Dengan terpilihnya 20 finalis peserta Duta Anti Narkoba dan terpilih 6 orang juara sebagai Duta Anti Narkoba Kabupaten Sukabumi. Sebagaimana diamanatkan oleh ibu Dr. (Cand) M. Retno Daru Dewi, AMK., S.Psi., M.Si. selaku Kepala BNNK Sukabumi, “mari kita perang melawan Narkoba dengan memberikan pemahaman mengenai dampak dan akibat dari bahaya Narkoba kepada orang-orang terdekat & masyarakat luas”.
Pada kegiatan ini penulis sebagai pelajar berkesempatan menjadi finalis tersebut.  Juga berharap melalui kegiatan ini, tumbuhnya rasa semangat kita sebagai pelajar Indonesia untuk ikut serta aktif dalam menyuarakan P4GN (Pencegahan, pemberantasan penyalahgunaan dan peredaran gelap Narkotika) di masyarakat luas terutama dikalangan para pemuda. Sebagai duta berarti menjadi perwakilan atau public figure pada kegiatan pencegahan Narkoba terkhususnya di wilayah Kabupaten Sukabumi. Dan tantangan terbesar menghadapi Narkoba yaitu bagaimana cara membentuk pola pikir kita dimana harus mampu bisa membedakan mana yang baik dan mana yang buruk, karena pada dasarnya Narkoba itu sangat berbahaya.

Pada dasarnya Narkoba tetap menjadi penghalang Negara Indonesia untuk menjadi maju. Karena akibat dari penyalahgunaan Narkotika di Indonesia dapat membunuh generasi muda kita yang juga terdapat berbagai masalah penghambat kemajuan bangsa lainnya seiring meningkatnya terorisme, radikalisme, bahkan korupsi. Namun tantangan ini ada bukan untuk dihindari tetapi ada untuk dihadapi. Pandemi tidak menjadi penghalang untuk kami tetap beraksi dalam menyuarakan stop Narkoba. 

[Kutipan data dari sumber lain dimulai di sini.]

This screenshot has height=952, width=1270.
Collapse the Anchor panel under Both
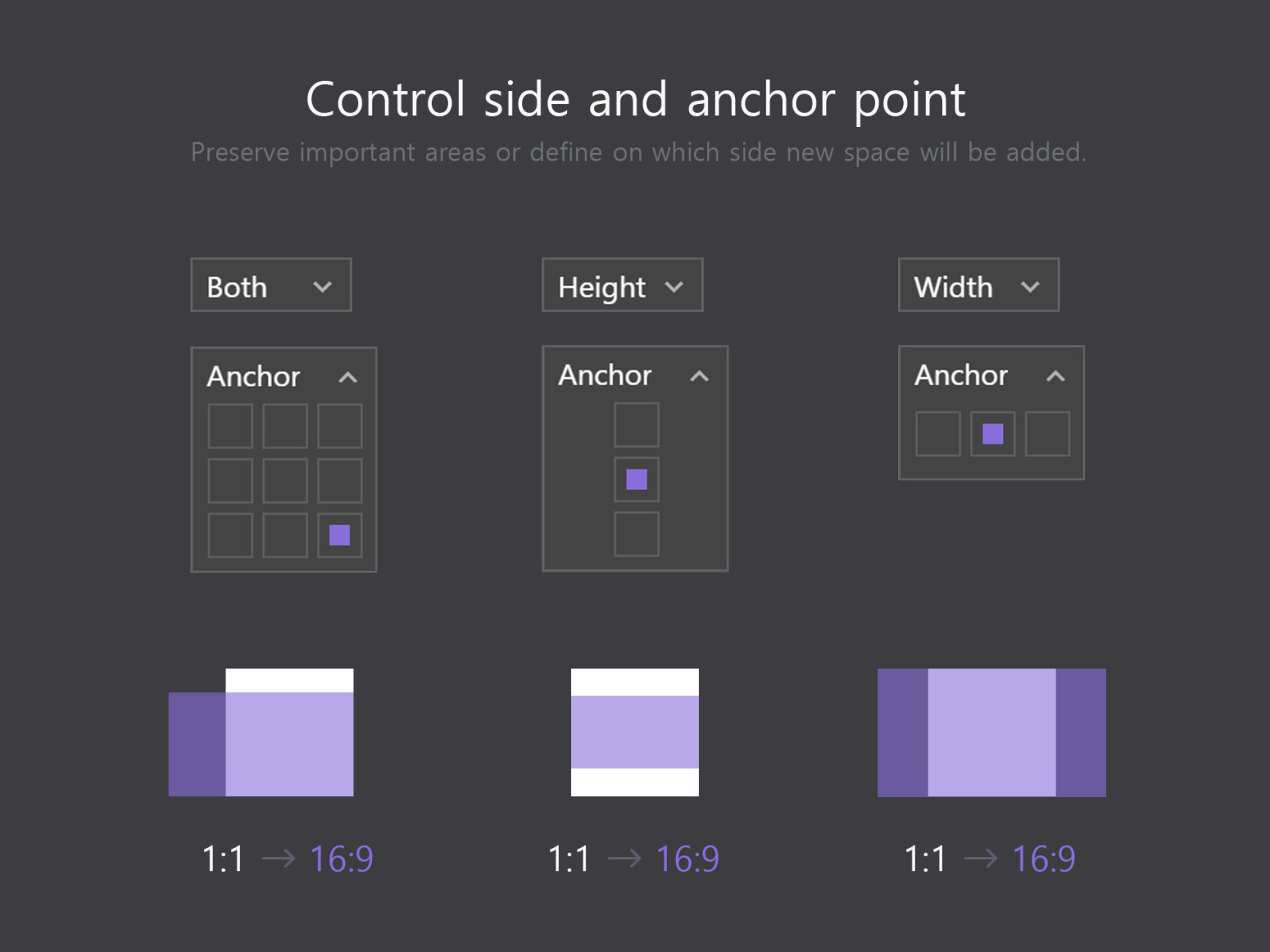click(347, 377)
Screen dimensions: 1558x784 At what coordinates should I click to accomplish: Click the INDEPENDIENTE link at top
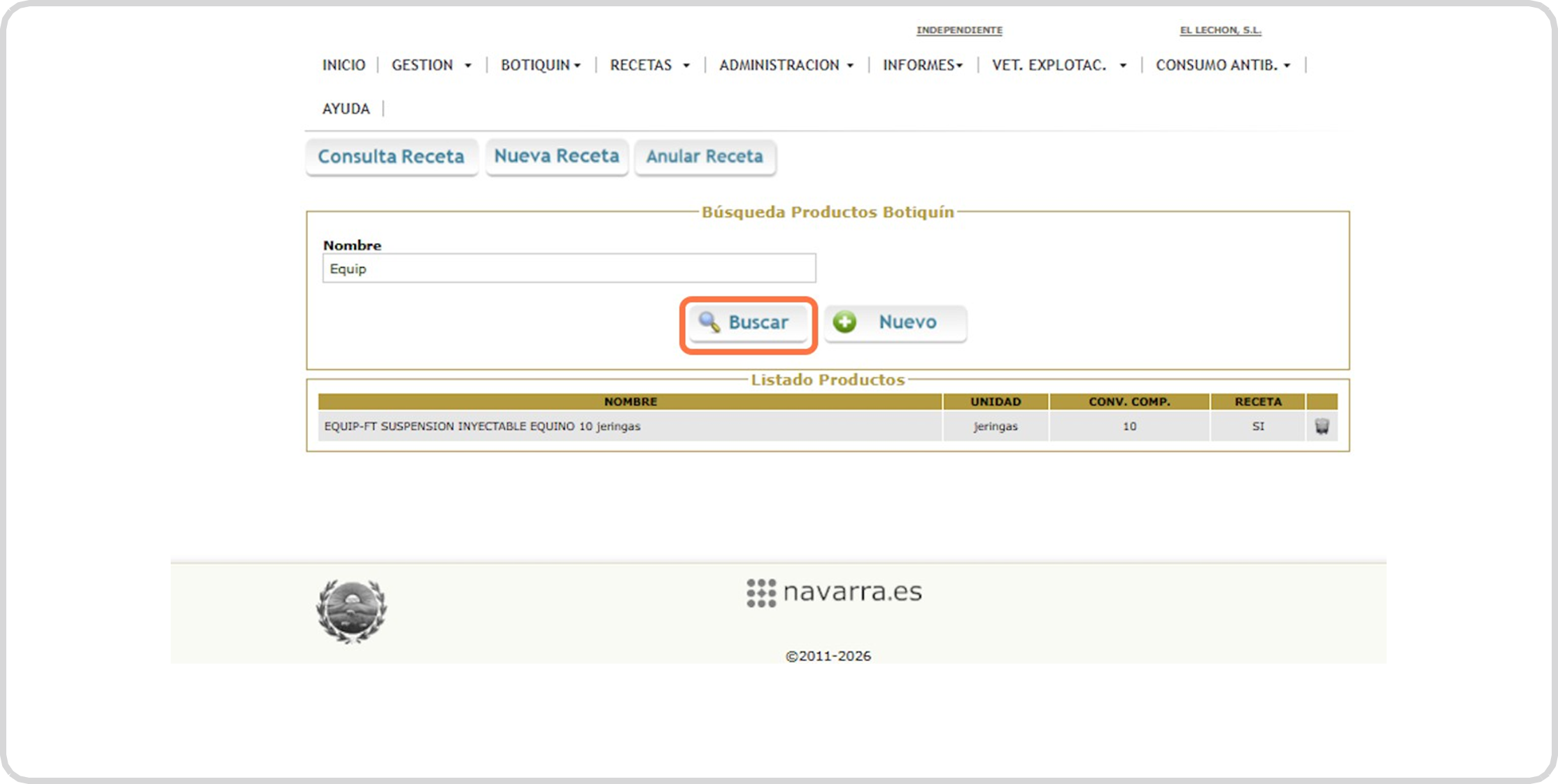click(x=959, y=30)
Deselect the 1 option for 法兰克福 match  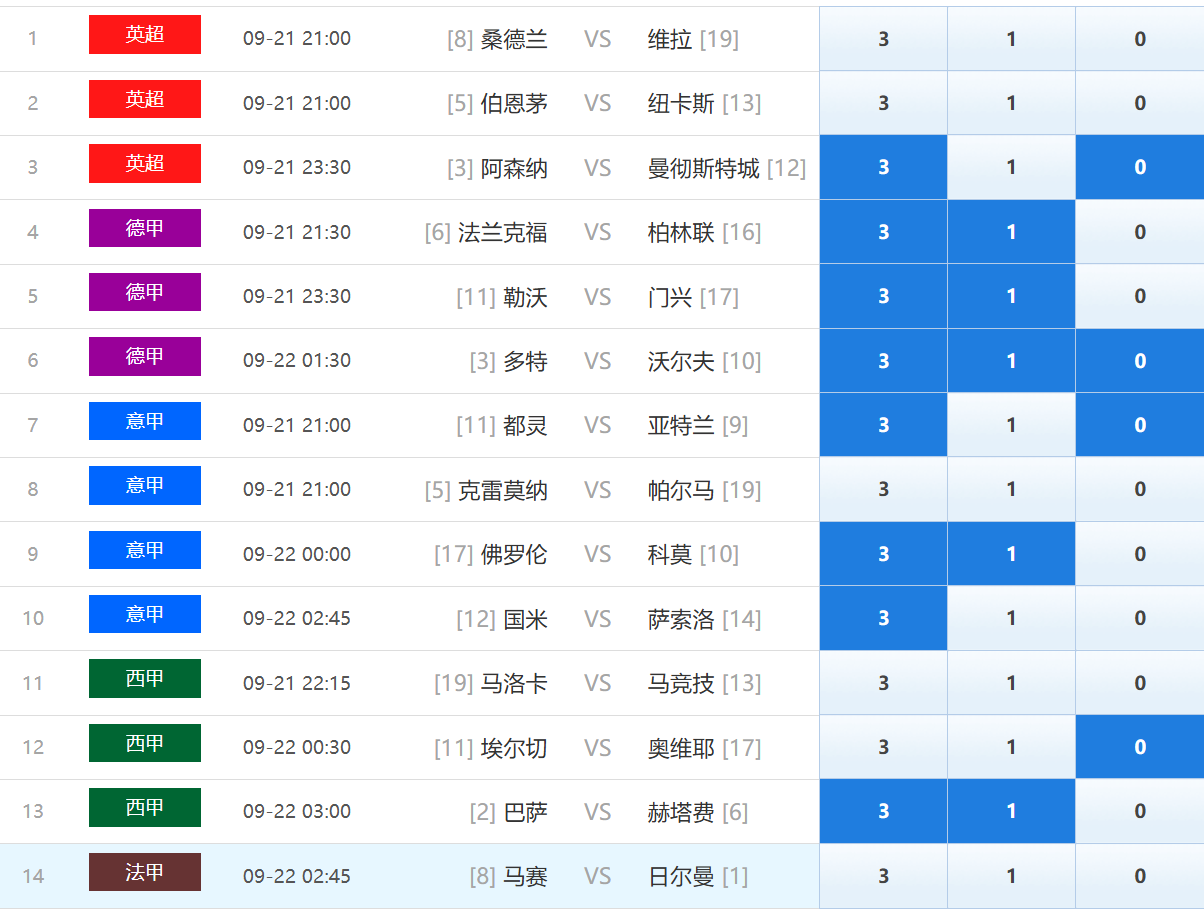point(1011,232)
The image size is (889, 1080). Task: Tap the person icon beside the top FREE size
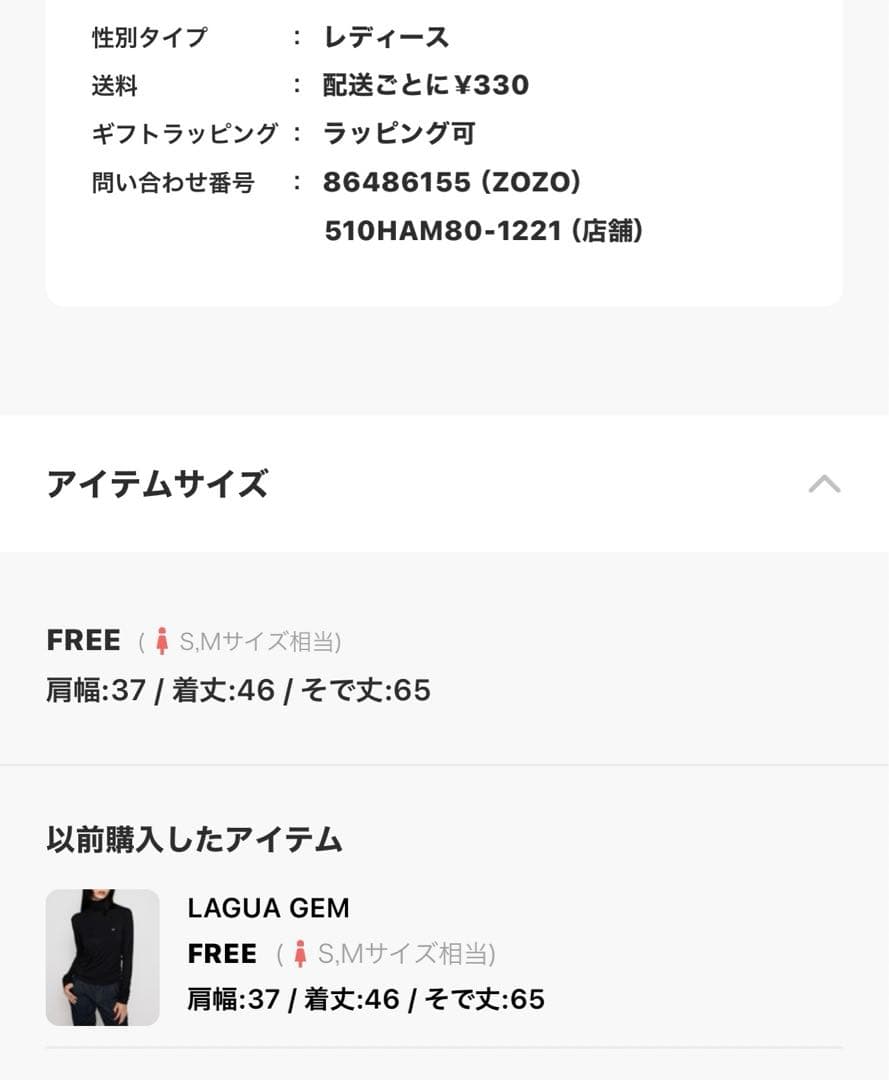click(161, 641)
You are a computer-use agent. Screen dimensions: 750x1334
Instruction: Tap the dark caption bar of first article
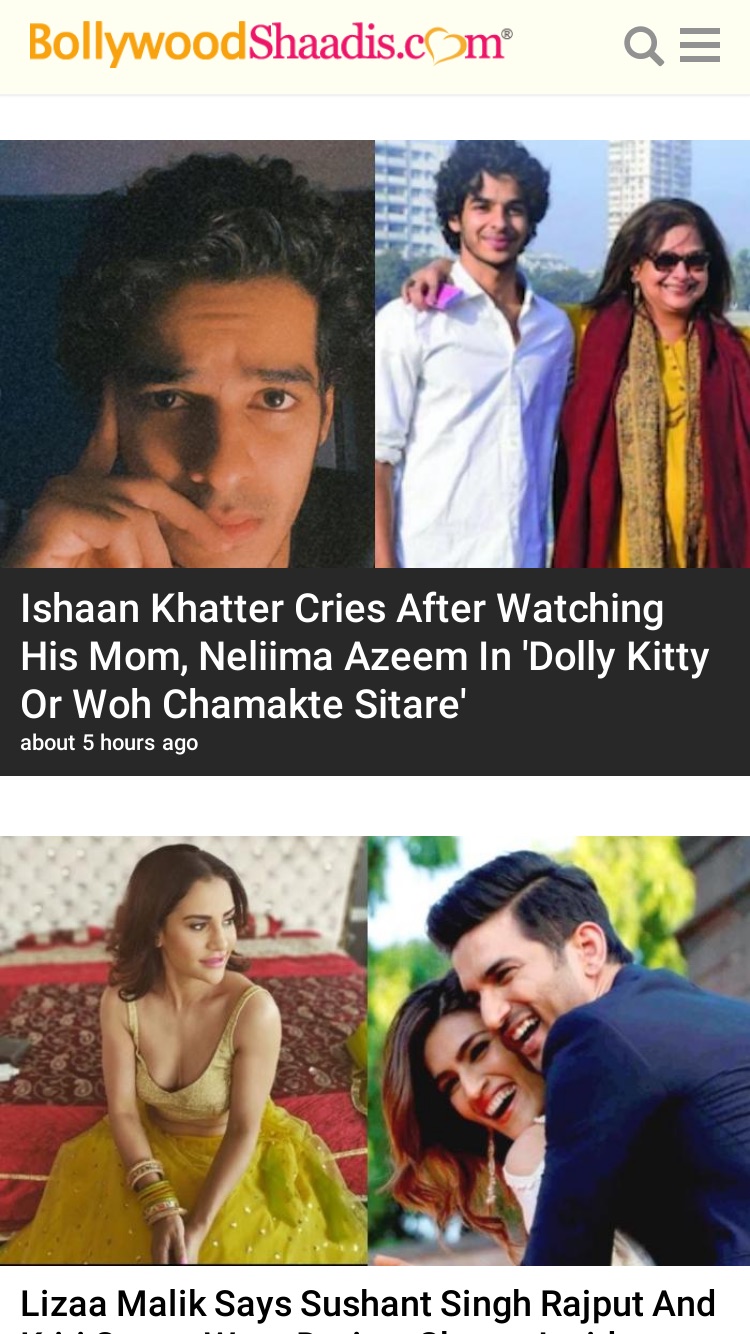[375, 672]
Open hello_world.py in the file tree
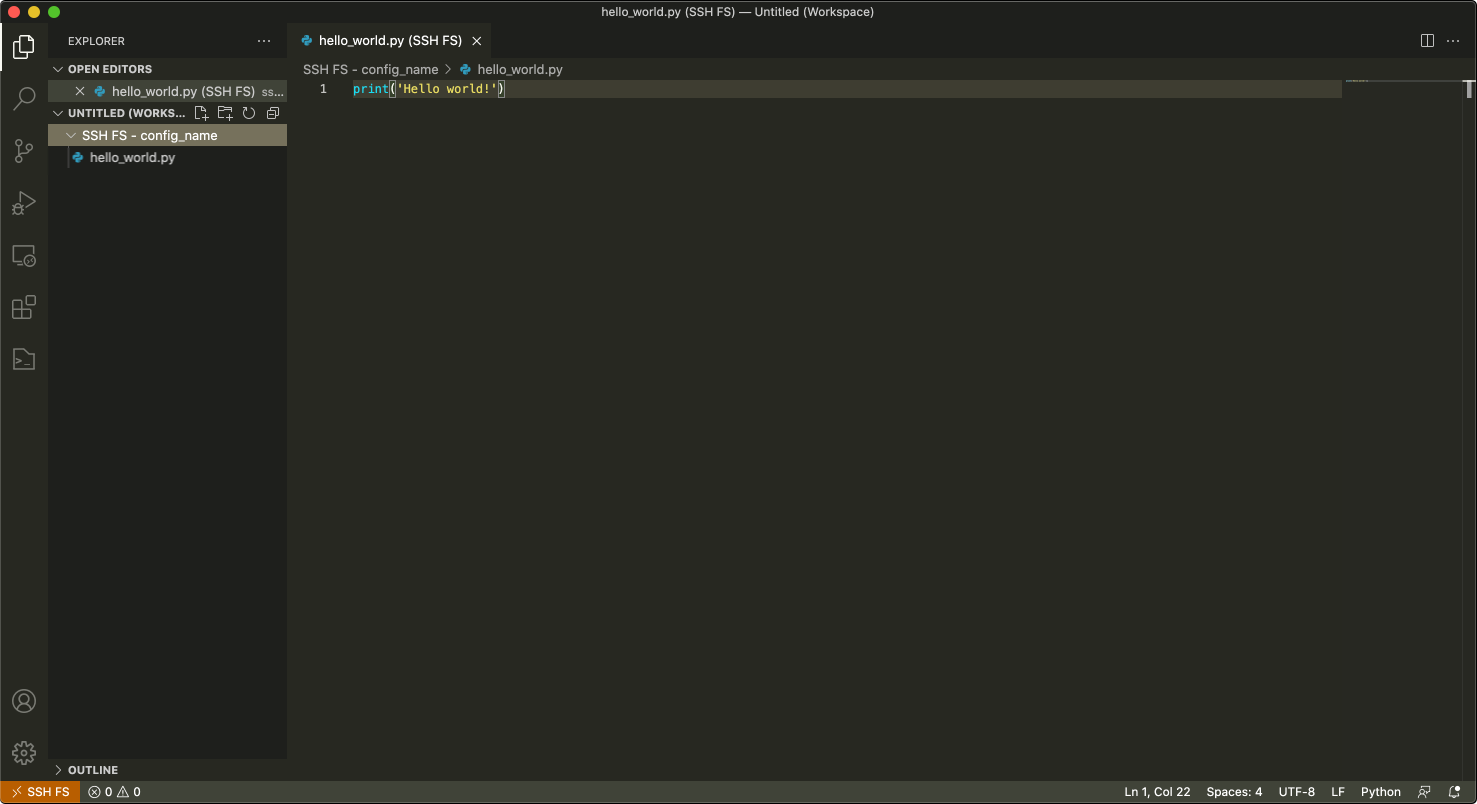Image resolution: width=1477 pixels, height=804 pixels. pyautogui.click(x=132, y=158)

Seperti yang kita ketahui sekarang ini adalah zamannya media digitalisasi kita semua bisa aktif kontribusi dengan memanfaatkan media digital sebagai sarana sosialisasi menyuarakan program P4GN. Karena dalam hal ini, peranan seorang pelajar juga tidak kalah pentingnya dalam menyuarakan Stop Narkoba dengan memanfaatkan media digital tersebut karena seorang pelajar merupakan harapan terbesar bangsa negara Indonesia yang bisa dikatakan akrab dengan dunia digital saat ini. Tentunya saja perlunya pemahaman yang begitu luas bagi para remaja dan terkhusus bagi seorang duta mengenai wawasan luas dampak, bahaya akibat Narkoba. 
Akan tetapi pada saat ini karena kurangnya pemahaman mengenai bahaya Narkoba, tidak sedikit banyak masyarakat luas terutama pelajar yang terjerumus menyalahgunakan obat-obat terlarang. Alasan pertama kali remaja menggunakan Narkotika adalah karena coba-coba dan bujukkan dari teman, dan tentunya  juga akibat faktor keluarga. Contohnya, kondisi rumah yang tidak kondusif, atau kurang mendapatkan perhatian dari orang tua dan saudaranya (broken home). Selain itu, kebiasaan merokok merupakan perilaku remaja yang paling beresiko terhadap penyalahgunaan Narkoba. Karena rokok memiliki kandungan yang salah satunya Nikotin yaitu zat berbahaya penyebab kecanduan (adiksi).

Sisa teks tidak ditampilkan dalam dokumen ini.